右にみた長国寺開山堂(真田幸道霊屋(たまや))のほかに、松代地区には県宝指定の近世寺院建築が三件ある。まず、大英寺の本堂と表門がある。上田藩主時代の元和(げんな)六年(一六二〇)真田信之は亡くなった正室大蓮院(だいれんいん)(小松殿)の菩提(ぼだい)をとむらうため大英寺を建立し、松代に移封された翌々寛永元年(一六二四)松代町へ大英寺と大蓮院霊屋を移した。大英寺は享保(きょうほう)十九年(一七三四)と明治五年(一八七二)に焼失したが、霊屋は寛保(かんぽう)元年(一七四一)に改造されて残り、明治五年以降は本堂として利用された。
本堂は方五間の入母屋(いりもや)造り、平入、桟瓦葺(さんがわらぶ)きで、向拝(ごはい)がつく。四方に回り縁をめぐらせてあったが、今は背面部分はない。向拝は、几帳面(きちょうめん)取り角柱を虹梁(こうりょう)でつなぎ、絵様木鼻(きばな)をつけ、組物は三斗(みつと)、中備は本蟇股(ほんかえるまた)である。手挟(たばさみ)には菊の彫刻をほどこす。
主屋(おもや)は、外部では円柱の上に舟肘木(ふなひじき)をのせ、軒は一軒(ひとのき)の疎垂木(まばらたるき)、軒裏は木舞(こまい)打ち、柱は白木という軽快な構造である。正面中央に桟唐戸(さんからど)を入れ、ほかは縦連子窓と板壁。妻飾りは虹梁(こうりょう)に大瓶束(たいへいづか)で、虹梁下には三斗と本蟇股を入れる。内部は、前方二間通りを外陣とし、内陣境に円柱を立て敷居格子の間仕切を設ける。天井は内外陣とも鏡天井。外陣には組物がなく、天井は墨絵。内外陣境および内陣は、粽(ちまき)つき円柱で、組物は禅宗様出組、天井に天女の絵がある。外陣の柱は黒漆塗り、内陣の柱は漆箔(しっぱく)、長押(なげし)・組物などには極彩色をほどこすなど、豪華な建物である。
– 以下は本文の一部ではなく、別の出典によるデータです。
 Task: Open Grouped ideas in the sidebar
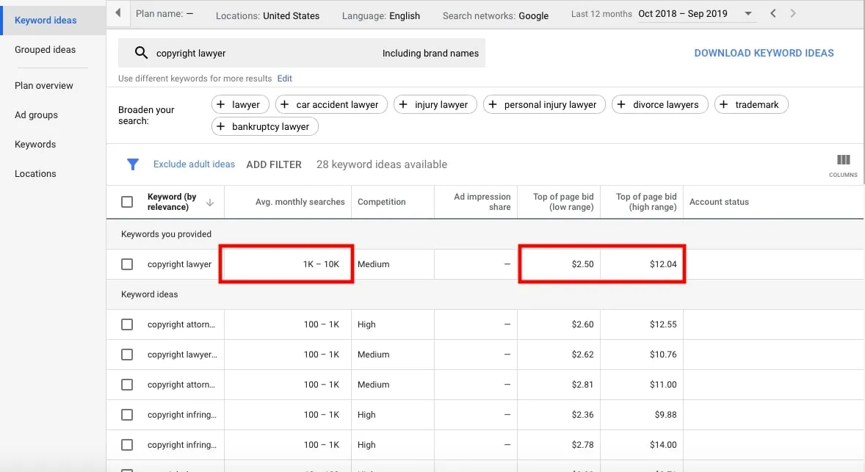tap(45, 50)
大英寺本堂は真田家の霊屋のなかで最古のものであり、じっさい江戸初期の特徴を残してもいる。しかし、建物全体を当時のものとするには問題点が多い。享保十九年の火災で大きな被害をうけ、その後寛保元年に焼け残った旧材に新材を加えて再建された可能性が大きい。